▶ PROBLEM: Copy each line of the material below word for word, but leave out the pictures.

--- begin ENTRIES SHOWN ---

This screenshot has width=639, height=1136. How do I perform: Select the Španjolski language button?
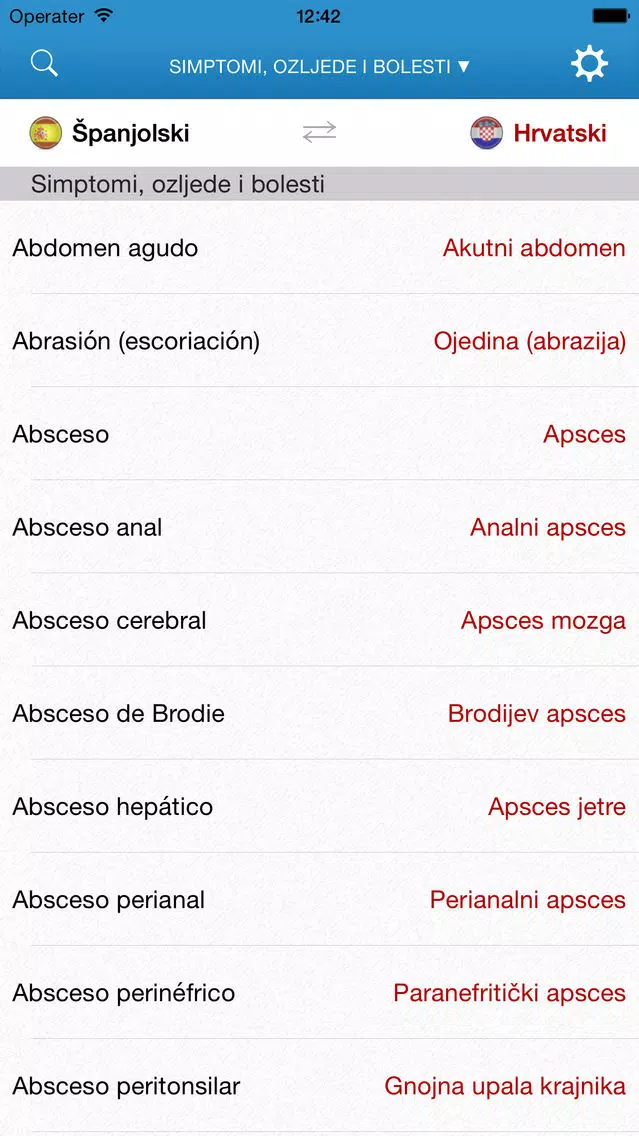pos(109,133)
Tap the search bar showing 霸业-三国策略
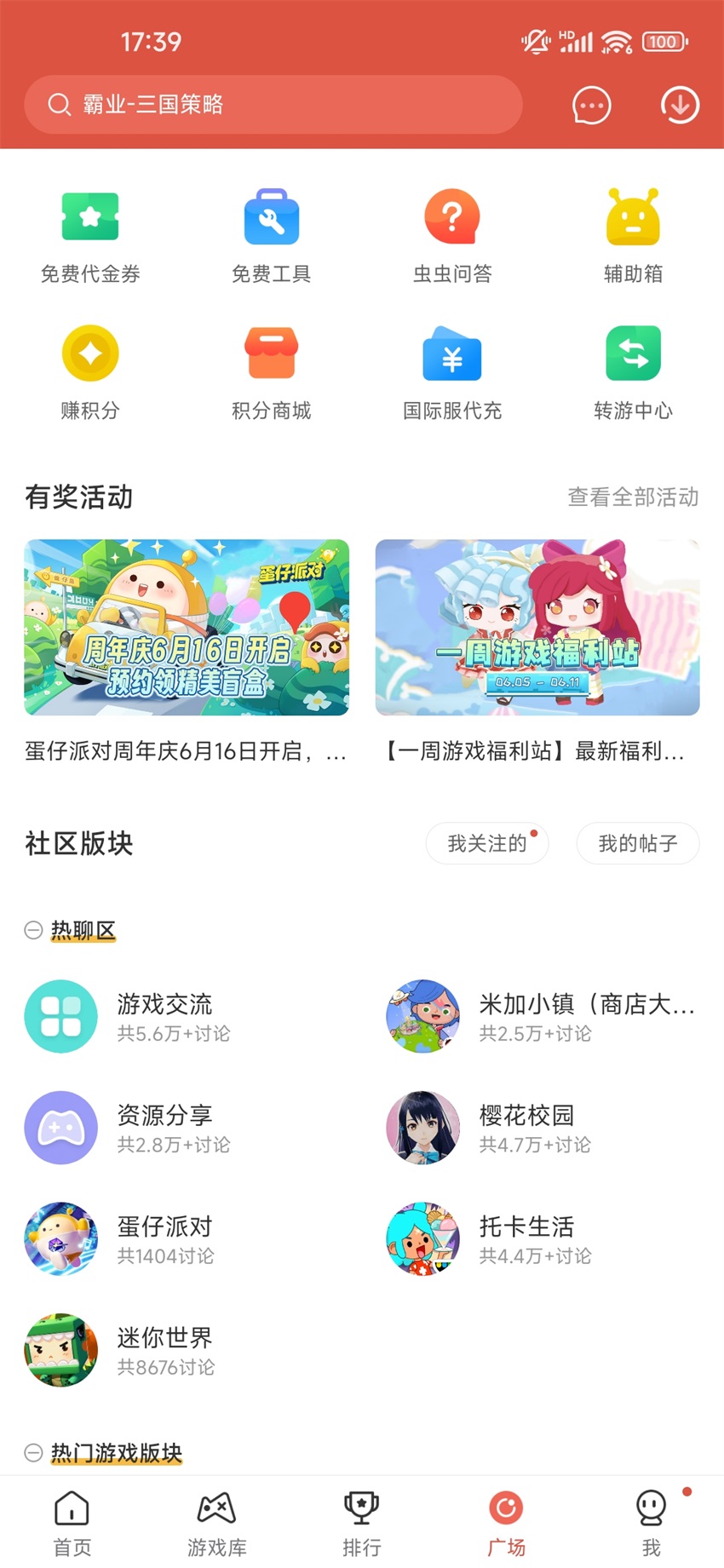724x1568 pixels. pyautogui.click(x=273, y=104)
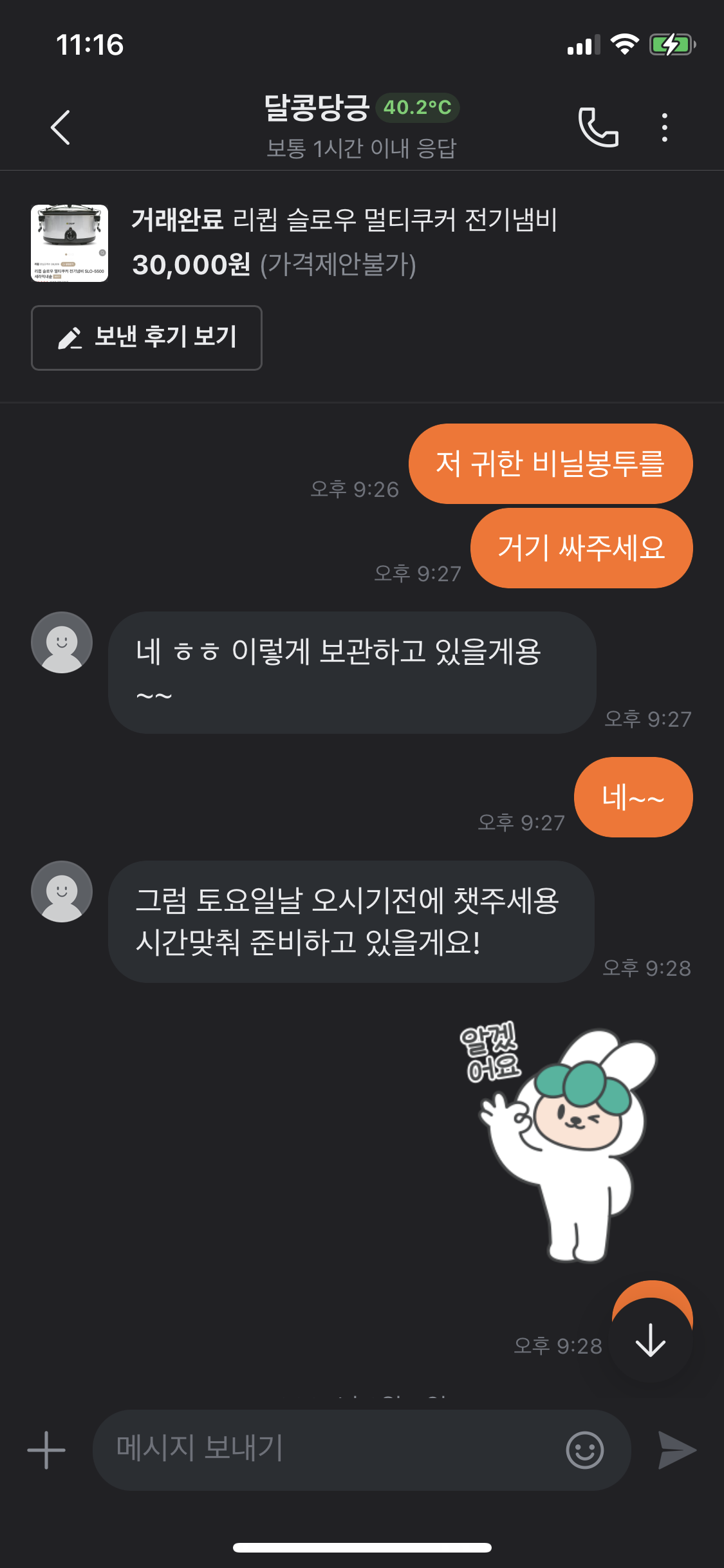Tap the 보낸 후기 보기 button
The width and height of the screenshot is (724, 1568).
coord(147,338)
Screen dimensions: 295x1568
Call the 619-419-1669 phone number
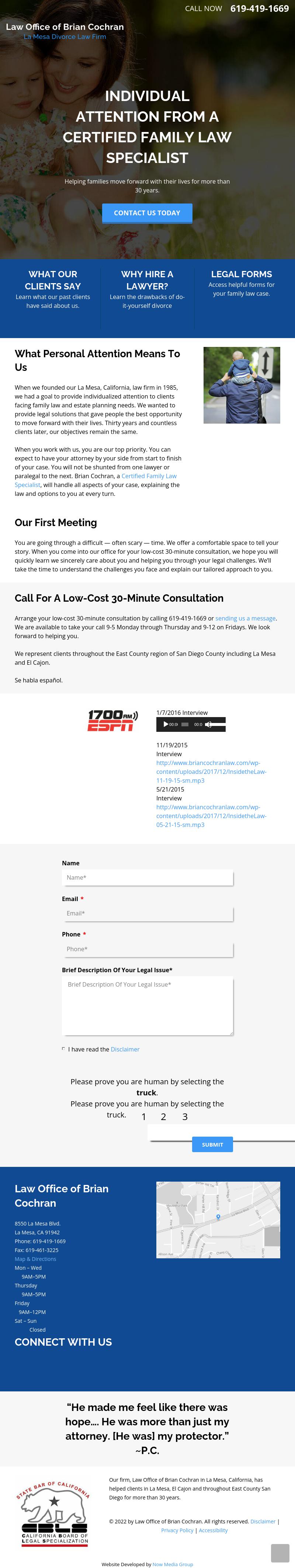pos(259,8)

--- end ENTRIES SHOWN ---

▶ THE SOLUTION:
This screenshot has width=639, height=1136. How do I perform: Select the Španjolski language button?
pos(109,133)
Tap the search bar showing 霸业-三国策略
724x1568 pixels. pyautogui.click(x=273, y=104)
Tap the 보낸 후기 보기 button
The width and height of the screenshot is (724, 1568).
coord(147,338)
Screen dimensions: 295x1568
Call the 619-419-1669 phone number
pos(259,8)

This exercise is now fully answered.